◆ **Text section**:
-- Opening Marker --
So to the Web2 consumer, that just looks like you make an API request and it comes back.
And if you want, there's an optional hash that you see that appears on the blockchain
that says, you know, this was done correctly.
Behind the scenes, that's actually, that operation is actually part of the consensus of our network.
We fundamentally change the consensus so AI is at the heart of our consensus.
An agreement about what valid inference is, is a core part of our delivery and our service.
So, you know, we've, that's one of the primitives,
the useful proof of work primitives.
And then we also support fine tuning
and we'll ultimately do a pre-training as well on the network.
And the idea is that unlike a lot of projects
that have come previously,
this is an actual self-improving network.
The network, when it has Slack capacity, is working
on creating synthetic data that it trains itself on that can improve its intelligence. And this
has become a more and more viable path. So, you know, if I were to summarize, the network is focused entirely on the delivery of this service.
And demand, unlike with traditional crypto ad networks, can come from anywhere.
You know, we're not fighting over this limited pool of crypto users that people seem to fight over. Our tokenomics don't depend on that. Our network utility doesn't depend on that. We serve Web 2 and Web 3. And what we provide is what everyone is demanding, which is inference and, you know, that core building block of the inference economy.
So I could say a lot of other stuff, but maybe I'll stop there
and we can dig into pieces of that if that's okay.
-- Closing Marker --
◆ **Stored items**:
-- Opening Marker --
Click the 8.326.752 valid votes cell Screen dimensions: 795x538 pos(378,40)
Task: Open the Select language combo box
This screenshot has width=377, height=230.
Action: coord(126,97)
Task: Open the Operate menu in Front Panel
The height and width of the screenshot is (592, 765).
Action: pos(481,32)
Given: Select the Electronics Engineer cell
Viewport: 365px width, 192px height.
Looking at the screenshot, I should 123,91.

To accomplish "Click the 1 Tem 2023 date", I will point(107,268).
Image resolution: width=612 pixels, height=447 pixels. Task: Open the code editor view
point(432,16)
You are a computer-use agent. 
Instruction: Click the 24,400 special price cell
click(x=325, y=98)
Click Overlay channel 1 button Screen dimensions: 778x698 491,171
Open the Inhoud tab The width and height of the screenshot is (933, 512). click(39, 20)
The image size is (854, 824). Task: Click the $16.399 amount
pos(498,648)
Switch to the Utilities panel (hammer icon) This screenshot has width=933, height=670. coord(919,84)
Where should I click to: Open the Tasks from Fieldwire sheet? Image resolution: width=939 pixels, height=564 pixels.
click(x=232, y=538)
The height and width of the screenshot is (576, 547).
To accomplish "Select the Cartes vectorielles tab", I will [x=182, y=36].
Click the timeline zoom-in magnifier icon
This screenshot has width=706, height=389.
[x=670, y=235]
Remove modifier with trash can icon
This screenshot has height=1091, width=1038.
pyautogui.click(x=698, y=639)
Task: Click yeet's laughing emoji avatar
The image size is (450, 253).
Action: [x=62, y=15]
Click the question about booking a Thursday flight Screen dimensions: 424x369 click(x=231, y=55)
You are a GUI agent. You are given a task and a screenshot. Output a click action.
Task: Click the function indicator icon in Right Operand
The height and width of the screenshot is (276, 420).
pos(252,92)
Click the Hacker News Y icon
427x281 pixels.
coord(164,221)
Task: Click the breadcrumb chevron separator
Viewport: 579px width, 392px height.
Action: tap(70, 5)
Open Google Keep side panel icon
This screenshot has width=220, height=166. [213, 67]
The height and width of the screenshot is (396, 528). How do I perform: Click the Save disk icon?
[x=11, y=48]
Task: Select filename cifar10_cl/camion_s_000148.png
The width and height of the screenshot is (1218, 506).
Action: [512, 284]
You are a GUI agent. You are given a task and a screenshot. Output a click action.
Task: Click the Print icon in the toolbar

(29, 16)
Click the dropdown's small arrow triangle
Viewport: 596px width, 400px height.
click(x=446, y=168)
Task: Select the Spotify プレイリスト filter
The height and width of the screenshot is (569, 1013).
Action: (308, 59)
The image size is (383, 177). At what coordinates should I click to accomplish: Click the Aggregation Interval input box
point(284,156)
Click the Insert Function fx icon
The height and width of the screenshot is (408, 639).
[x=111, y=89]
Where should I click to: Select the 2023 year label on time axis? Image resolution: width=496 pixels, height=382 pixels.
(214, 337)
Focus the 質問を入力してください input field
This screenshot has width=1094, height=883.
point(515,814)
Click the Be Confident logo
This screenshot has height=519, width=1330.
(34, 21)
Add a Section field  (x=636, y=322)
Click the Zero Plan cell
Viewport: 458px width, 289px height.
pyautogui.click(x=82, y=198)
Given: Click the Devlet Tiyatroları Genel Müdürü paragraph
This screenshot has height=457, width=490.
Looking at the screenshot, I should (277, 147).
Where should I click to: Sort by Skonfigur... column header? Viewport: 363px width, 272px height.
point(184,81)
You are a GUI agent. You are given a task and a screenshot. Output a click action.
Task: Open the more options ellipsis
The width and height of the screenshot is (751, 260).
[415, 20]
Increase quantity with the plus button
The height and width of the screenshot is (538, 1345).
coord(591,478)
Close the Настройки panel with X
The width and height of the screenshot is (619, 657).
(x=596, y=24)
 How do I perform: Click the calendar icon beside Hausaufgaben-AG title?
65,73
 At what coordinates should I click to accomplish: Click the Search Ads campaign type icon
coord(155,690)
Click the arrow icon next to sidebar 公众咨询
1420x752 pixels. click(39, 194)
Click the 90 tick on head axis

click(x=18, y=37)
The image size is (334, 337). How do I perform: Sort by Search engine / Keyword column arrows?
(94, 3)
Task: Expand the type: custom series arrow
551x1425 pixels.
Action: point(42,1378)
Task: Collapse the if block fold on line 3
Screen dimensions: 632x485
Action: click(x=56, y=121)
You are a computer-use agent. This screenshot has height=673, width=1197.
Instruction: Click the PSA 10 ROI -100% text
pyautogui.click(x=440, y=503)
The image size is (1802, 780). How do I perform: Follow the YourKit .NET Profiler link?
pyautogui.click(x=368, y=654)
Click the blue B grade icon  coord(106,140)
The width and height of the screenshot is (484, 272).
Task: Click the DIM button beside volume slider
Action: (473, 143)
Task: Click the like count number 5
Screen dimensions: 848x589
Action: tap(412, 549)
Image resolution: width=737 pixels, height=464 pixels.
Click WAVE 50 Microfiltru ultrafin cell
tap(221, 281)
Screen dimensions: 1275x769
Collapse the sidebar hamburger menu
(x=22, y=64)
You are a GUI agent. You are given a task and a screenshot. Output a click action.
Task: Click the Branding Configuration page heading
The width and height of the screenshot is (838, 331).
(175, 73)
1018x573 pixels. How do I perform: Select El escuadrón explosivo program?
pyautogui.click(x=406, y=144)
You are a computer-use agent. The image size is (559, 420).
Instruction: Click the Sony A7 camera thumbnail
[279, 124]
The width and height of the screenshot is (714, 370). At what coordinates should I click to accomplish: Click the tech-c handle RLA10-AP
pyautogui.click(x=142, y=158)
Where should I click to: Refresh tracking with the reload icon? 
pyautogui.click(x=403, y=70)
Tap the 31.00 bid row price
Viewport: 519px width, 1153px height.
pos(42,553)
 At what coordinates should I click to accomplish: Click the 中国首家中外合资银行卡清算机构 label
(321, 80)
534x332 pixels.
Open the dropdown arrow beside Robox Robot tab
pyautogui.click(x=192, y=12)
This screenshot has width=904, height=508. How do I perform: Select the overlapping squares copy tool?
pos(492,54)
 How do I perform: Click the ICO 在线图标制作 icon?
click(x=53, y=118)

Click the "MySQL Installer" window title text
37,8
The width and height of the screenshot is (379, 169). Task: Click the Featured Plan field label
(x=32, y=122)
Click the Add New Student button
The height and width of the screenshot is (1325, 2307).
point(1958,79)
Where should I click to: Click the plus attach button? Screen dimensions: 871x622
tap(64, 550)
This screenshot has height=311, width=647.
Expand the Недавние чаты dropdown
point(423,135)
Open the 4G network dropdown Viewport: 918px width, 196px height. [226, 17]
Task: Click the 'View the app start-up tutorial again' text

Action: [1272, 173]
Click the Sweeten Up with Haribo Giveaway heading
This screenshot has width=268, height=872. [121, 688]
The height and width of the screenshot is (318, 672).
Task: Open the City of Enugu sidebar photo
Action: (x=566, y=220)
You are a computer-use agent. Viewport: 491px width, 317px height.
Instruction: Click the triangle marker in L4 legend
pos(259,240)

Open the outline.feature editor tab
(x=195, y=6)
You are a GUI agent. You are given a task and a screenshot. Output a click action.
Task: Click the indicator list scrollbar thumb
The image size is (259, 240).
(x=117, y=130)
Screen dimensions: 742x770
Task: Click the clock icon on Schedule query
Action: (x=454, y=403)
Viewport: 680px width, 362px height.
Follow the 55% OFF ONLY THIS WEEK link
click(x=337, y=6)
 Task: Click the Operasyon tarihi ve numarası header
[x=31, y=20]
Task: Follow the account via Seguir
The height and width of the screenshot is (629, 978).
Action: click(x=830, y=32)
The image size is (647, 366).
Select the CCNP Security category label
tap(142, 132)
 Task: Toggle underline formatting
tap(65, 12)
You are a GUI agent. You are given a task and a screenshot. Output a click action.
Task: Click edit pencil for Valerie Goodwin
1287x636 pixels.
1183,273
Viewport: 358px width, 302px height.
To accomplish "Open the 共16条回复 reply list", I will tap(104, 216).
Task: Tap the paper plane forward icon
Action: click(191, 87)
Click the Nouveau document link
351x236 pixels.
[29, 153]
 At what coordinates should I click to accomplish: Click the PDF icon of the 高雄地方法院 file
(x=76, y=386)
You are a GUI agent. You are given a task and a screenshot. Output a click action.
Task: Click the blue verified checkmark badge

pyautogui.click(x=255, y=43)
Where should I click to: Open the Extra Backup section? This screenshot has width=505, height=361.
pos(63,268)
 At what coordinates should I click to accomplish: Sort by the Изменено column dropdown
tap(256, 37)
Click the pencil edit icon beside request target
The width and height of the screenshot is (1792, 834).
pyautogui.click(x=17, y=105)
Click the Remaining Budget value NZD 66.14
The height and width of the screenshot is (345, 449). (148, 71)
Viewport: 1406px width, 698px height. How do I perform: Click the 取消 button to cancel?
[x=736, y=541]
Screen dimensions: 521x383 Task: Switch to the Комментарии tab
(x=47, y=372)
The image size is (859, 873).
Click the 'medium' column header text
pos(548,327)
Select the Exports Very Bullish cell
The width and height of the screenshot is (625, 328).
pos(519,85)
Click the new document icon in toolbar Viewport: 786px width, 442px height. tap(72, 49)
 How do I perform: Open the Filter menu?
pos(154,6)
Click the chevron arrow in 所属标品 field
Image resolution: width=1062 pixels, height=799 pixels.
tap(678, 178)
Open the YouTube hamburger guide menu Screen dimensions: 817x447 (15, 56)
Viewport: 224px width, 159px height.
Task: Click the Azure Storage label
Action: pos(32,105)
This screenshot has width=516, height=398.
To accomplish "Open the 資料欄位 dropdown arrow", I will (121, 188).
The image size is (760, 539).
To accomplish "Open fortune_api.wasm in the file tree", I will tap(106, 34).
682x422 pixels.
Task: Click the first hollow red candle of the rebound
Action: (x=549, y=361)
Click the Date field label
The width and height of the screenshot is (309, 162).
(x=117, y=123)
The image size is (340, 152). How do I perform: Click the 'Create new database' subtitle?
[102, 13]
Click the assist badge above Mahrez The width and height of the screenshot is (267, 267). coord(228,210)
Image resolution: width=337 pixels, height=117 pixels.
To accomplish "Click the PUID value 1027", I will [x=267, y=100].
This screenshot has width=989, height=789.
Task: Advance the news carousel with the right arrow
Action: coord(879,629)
-- Closing Marker --
◆ **Work task 1**:
Transcribe the transcript word for word, starting at "And the idea" and ending at "come from anywhere.".
◆ **Work task 2**:
According to the transcript, what is the network working on when it has slack capacity?
The listing isn't needed for anything here.

◆ **Expected output 1**:
And the idea is that unlike a lot of projects
that have come previously,
this is an actual self-improving network.
The network, when it has Slack capacity, is working
on creating synthetic data that it trains itself on that can improve its intelligence. And this
has become a more and more viable path. So, you know, if I were to summarize, the network is focused entirely on the delivery of this service.
And demand, unlike with traditional crypto ad networks, can come from anywhere.

◆ **Expected output 2**:
Creating synthetic data that it trains itself on, which can improve its intelligence.